* _Raw records_:
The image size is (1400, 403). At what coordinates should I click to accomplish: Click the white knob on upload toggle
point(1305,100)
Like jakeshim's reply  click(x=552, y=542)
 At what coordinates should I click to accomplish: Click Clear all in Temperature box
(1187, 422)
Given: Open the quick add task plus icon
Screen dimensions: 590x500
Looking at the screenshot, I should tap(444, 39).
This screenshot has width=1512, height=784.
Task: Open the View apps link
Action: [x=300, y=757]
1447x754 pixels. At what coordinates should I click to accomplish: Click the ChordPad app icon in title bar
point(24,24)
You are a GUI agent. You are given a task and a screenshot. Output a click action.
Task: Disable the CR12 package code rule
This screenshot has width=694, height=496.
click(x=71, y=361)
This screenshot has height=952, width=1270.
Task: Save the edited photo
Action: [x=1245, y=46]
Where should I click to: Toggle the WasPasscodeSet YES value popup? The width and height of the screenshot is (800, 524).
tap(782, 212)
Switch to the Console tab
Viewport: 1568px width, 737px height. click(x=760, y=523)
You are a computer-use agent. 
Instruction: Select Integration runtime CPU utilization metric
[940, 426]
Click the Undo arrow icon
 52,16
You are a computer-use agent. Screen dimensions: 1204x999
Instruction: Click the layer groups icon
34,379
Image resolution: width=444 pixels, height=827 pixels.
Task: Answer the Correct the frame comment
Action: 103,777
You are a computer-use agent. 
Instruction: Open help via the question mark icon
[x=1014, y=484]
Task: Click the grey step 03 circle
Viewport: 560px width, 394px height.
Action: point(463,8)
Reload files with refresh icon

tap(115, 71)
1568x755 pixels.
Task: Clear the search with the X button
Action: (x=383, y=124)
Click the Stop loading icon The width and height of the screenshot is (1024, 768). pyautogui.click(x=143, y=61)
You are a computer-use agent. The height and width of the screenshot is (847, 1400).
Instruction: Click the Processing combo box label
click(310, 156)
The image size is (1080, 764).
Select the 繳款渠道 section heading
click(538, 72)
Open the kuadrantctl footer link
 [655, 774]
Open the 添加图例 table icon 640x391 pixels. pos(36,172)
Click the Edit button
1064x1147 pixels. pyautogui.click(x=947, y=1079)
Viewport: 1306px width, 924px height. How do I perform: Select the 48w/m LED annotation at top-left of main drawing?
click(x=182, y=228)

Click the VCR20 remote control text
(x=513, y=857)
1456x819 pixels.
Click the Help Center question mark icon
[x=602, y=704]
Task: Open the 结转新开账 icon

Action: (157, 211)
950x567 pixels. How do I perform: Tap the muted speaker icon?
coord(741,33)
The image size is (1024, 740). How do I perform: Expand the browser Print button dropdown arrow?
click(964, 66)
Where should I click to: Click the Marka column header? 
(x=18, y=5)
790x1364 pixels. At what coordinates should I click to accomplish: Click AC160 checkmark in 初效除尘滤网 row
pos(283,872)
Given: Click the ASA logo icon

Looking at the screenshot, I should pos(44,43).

* _Required work_: Format the entries as a numbered list, starting at the line containing "Click the Edit button" and continuing through the last of the entries, omitting blank lines.

* _Answer to this exercise_:
1. Click the Edit button
2. 1064x1147 pixels. pyautogui.click(x=947, y=1079)
3. Viewport: 1306px width, 924px height. How do I perform: Select the 48w/m LED annotation at top-left of main drawing?
4. click(x=182, y=228)
5. Click the VCR20 remote control text
6. (x=513, y=857)
7. 1456x819 pixels.
8. Click the Help Center question mark icon
9. [x=602, y=704]
10. Task: Open the 结转新开账 icon
11. Action: (157, 211)
12. 950x567 pixels. How do I perform: Tap the muted speaker icon?
13. coord(741,33)
14. The image size is (1024, 740). How do I perform: Expand the browser Print button dropdown arrow?
15. click(964, 66)
16. Where should I click to: Click the Marka column header? 
17. (x=18, y=5)
18. 790x1364 pixels. At what coordinates should I click to accomplish: Click AC160 checkmark in 初效除尘滤网 row
19. pos(283,872)
20. Given: Click the ASA logo icon
21. Looking at the screenshot, I should pos(44,43).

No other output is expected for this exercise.